Kidnapped is a 1960 Walt Disney Productions film adaptation of Robert Louis Stevenson's classic 1886 novel Kidnapped. It stars Peter Finch and James MacArthur, and was Disney's second production based on a novel by Stevenson, the first being Treasure Island. It also marked Peter O'Toole's feature film debut.


In 18th century Scotland, young David Balfour (James MacArthur) is directed by his recently deceased father's letter to go to the House of Shaws, where he is greeted without much enthusiasm by his miserly uncle Ebenezer (John Laurie). An attempt to arrange a fatal accident makes it clear that Ebenezer has no affection for his nephew. Since David is not sufficiently on his guard, he accompanies Ebenezer to a meeting with a seafaring business associate, Captain Hoseason (Bernard Lee). The captain lures David aboard his ship and shanghais him, at Ebenezer's instigation.

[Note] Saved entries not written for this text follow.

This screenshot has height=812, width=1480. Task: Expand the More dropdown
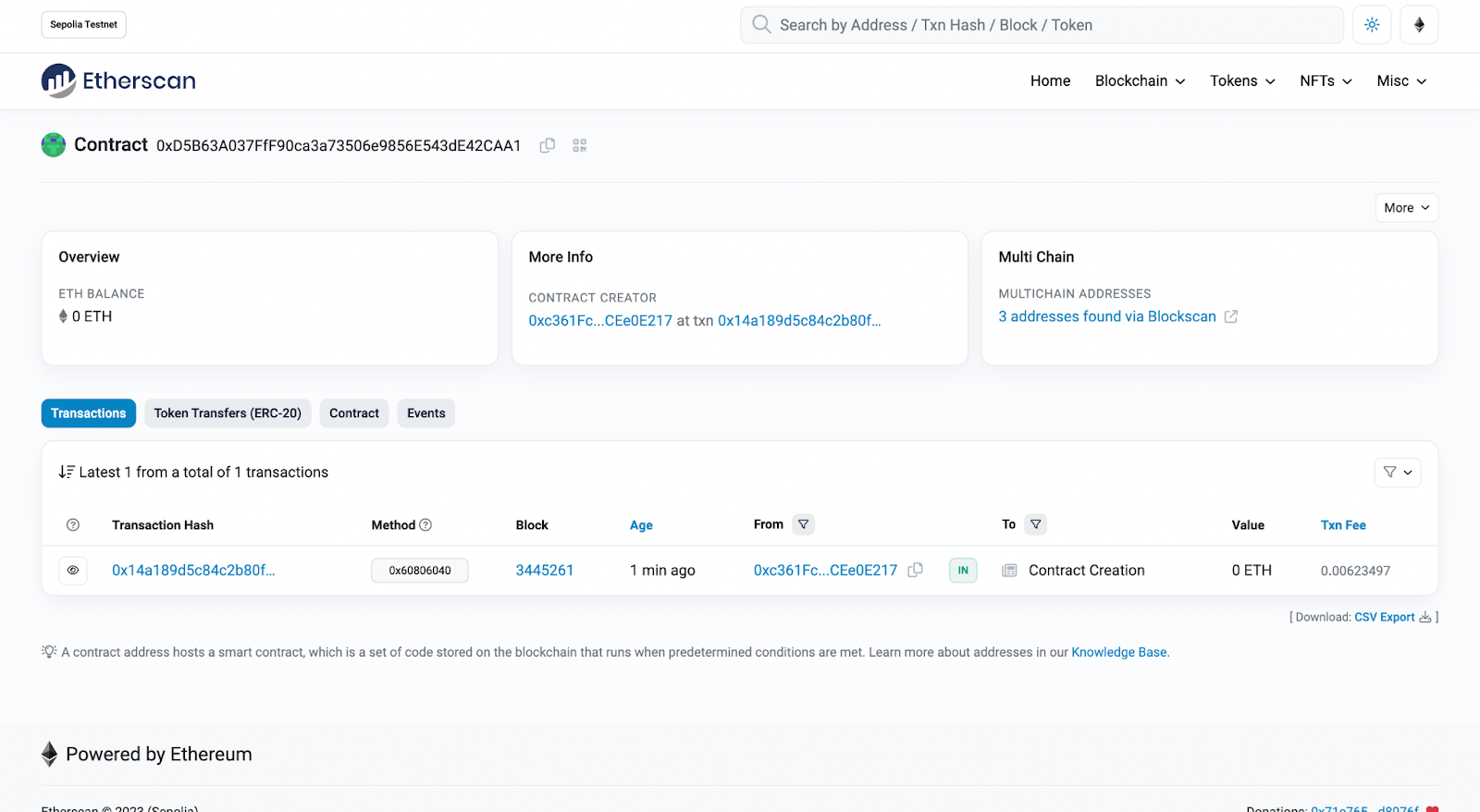coord(1406,208)
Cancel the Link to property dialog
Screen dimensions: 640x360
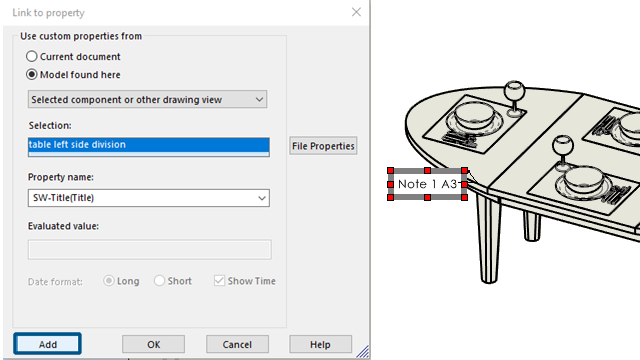click(237, 344)
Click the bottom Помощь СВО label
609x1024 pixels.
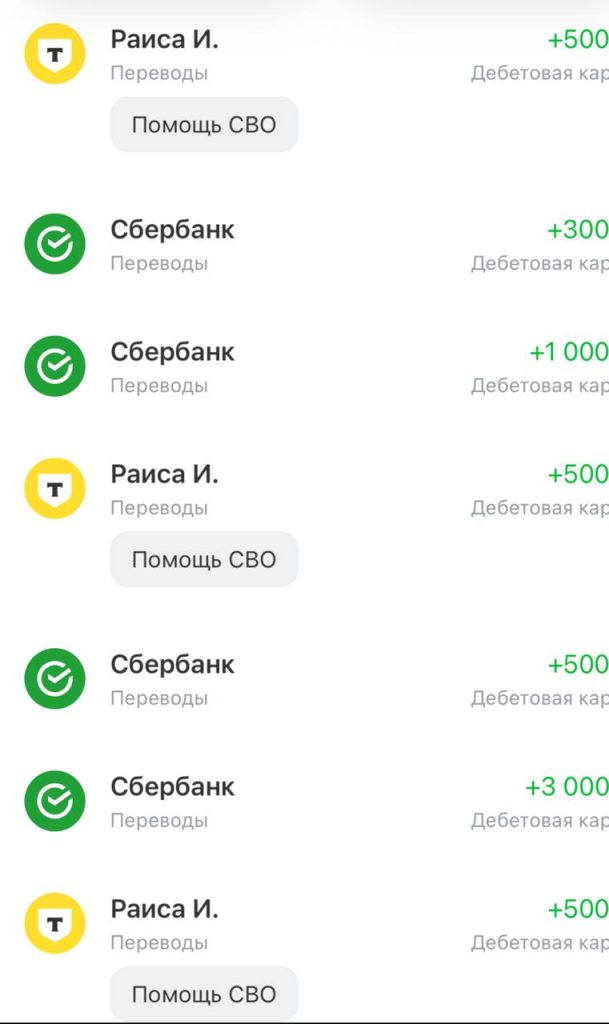point(203,994)
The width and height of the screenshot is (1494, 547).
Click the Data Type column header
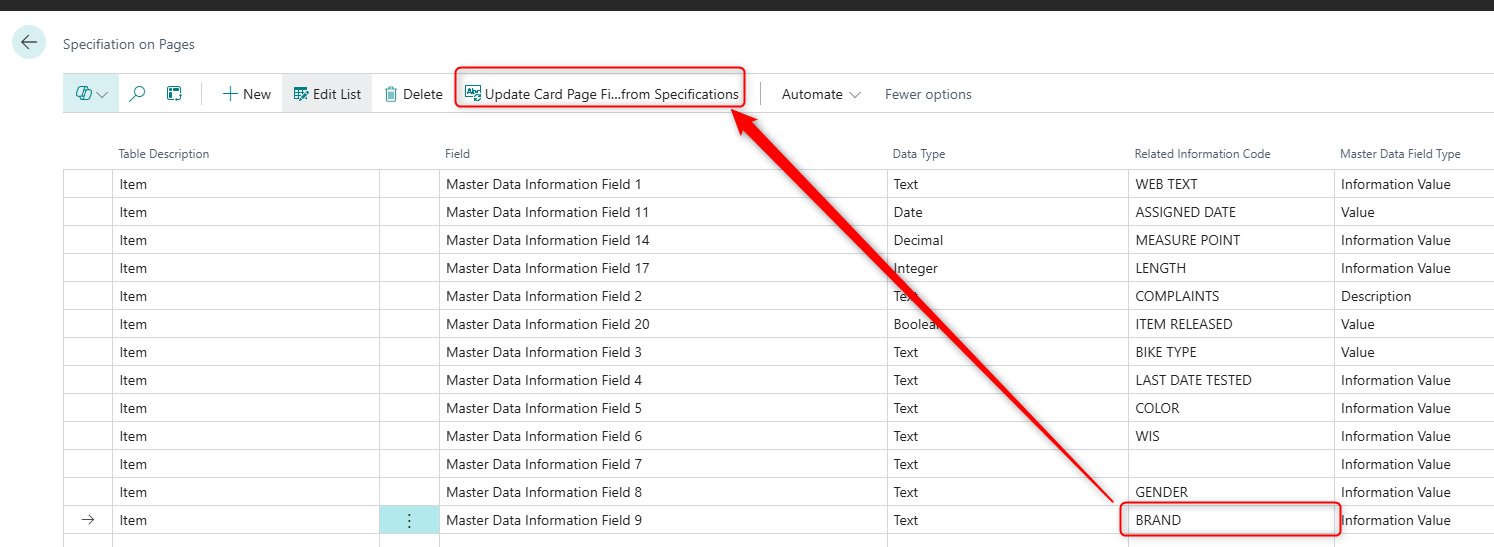pyautogui.click(x=918, y=154)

At sea, David learns that he is to be sold into indentured servitude. However, a thick fog comes up and the ship collides with a boat. Alan Breck Stewart (Peter Finch), the only survivor of the latter, is brought aboard and pays for his passage, but the greedy captain plots to kill him for the rest of his money. David warns Alan, and the two are able to overcome the murderous crew. Alan coerces Hoseason into putting them ashore. The ship founders, but David manages to reach land alone.

After several dangerous encounters, he is rescued by Alan, who turns out to be a Jacobite wanted by the authorities. Evading the soldiers, the two make their way back to the House of Shaws, where Alan tricks Ebenezer into admitting his crimes within the hearing of a hidden witness, allowing David to claim his inheritance.



Upon the film's original release, New York Times film critic Eugene Archer gave the film a negative review by stating that, "Either Mr. Disney, who made a vigorous Treasure Island ten years ago, has lost his touch in the intervening decade, or the kids have been spoiled by Gunsmoke and Peter Gunn. Yesterday's audience was definitely not amused."[1]